Proprietary trading refers to any firm (generally a bank) using its own funds to trade securities and different financial instruments in order to earn profits directly from the market rather than facilitating these trades to earn profits through commissions. The methods used for proprietary trading involve high risks and therefore reap high returns. Proprietary trading though is not encouraged within the same institution nowadays. Most of the proprietary trading wings of banks have been spun off or, in many cases, closed down. This trend can be attributed to the increased cases of insider trading or banks trying to promote their own proprietary trading wings even at the cost of losing depositors’ money.
The concept of proprietary trading can be understood easily if one can imagine an examiner suddenly deciding to write the exam himself and gain marks. It is obvious that the job of the examiner is to facilitate the conduct of any examination. An examiner writing exams would be considered unfair because they are more closely associated with questions being brought in and distributed. It doesn’t mean that they are cheating, or have already gone through the questions, but it is something which they have a better chance of committing.
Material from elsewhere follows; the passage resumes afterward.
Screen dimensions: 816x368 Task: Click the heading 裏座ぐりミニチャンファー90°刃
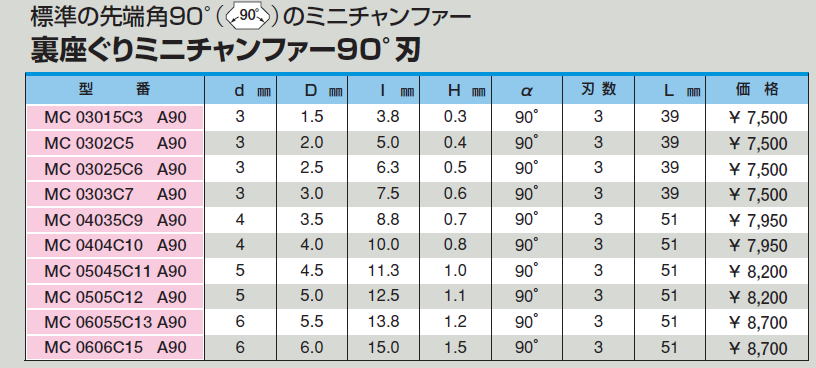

Proprietary trading was always meant to be kept away from the other regular bank operations. Banks used to make a large chunk of their profits through proprietary trading and as the scope for misuse of funds or twisting of information to suit the bank’s proprietary funding wing increased, there were regulations in place to keep the proprietary trading wings isolated from other bank operations.
To prevent the similar kind of flow of information in a bank, there was ‘Chinese walls’ set up between proprietary trading and other wings in a bank. The Chinese walls were not to be taken literally and were just information barriers to prevent conflict of interest or insider trading because of the interaction of proprietary trading and other wings in the bank. Apart from that, many government regulations were introduced to prevent the flow of information leading to insider trading.
One of the major regulations implemented was the Volcker Rule. It essentially was a ban on proprietary trading wings in banks. It specifically prevented banks from making any speculative investments that did not directly benefit their customers. It was one of the major reasons why banks are now setting up proprietary trading as separate entities.
In the past, many financial institutions have failed because of these speculative investments. In fact, the 2007 crisis was attributed to such speculative investments by banks. Barings Bank is an example of proprietary dealings going bad. Another example is Chase Bank. These cases had prompted regulations in their aftermath and now there exist a rather tight set of regulations to prevent proprietary trading from taking undue advantage of critical information.